Knoxville Cancer Relay

Knoxville Cancer Relay team members Staci Stanton, Steve Linsley, Tara Gordon, Barbara Bacon and Pat Finan catch their breath after marching in the Knoxville homecoming parade.

Steve Linsley looks forward every year to running in the Knoxville Cancer Relay. Whether he looks forward or backward, though, it’s not hard to find inspiration, he says.

That starts on the back of his relay team T-shirt with the message: “STILL SCHWEATTY.”

It’s a tribute to his mom, Erika, who died of lung cancer in 2011. She was born in 1939 in Nuremberg, Germany.

“She’d been here since 1963 and she didn’t think she had an accent anymore.

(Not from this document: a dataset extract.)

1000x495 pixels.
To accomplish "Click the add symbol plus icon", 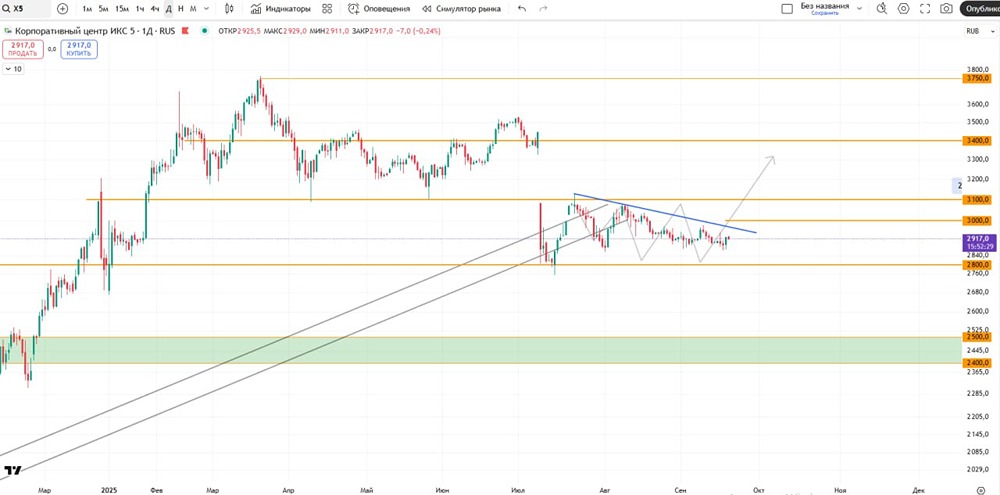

She talked funny! She always called me Schteve or Schtevy,” Linsley chuckles. You’ll always find SCHWEAT on his shirts, in tribute to his mom.

But Linsley takes cancer very seriously. Among this year’s runners, he’s the last of the original team from the 2014 Cancer Relay, which featured 10 guys sweating their way from the eastern and western borders of Iowa to meet in Knoxville.

This year, he’s sweating the details as leader of a team that hits the town’s streets at 7 p.m. Oct. 24 for the sixth annual relay. In its first five years, the relay has raised $93,556 to bolster Knoxville’s best-in-the-nation Coaches vs. Cancer event.

The relay supports the American Cancer Society’s research and services to patients, and Linsley says that’s important to him. His family regrets that it couldn’t have done more to make Erika’s last days better after her Stage 4 diagnosis. The lung cancer metastasized and spread to her brain.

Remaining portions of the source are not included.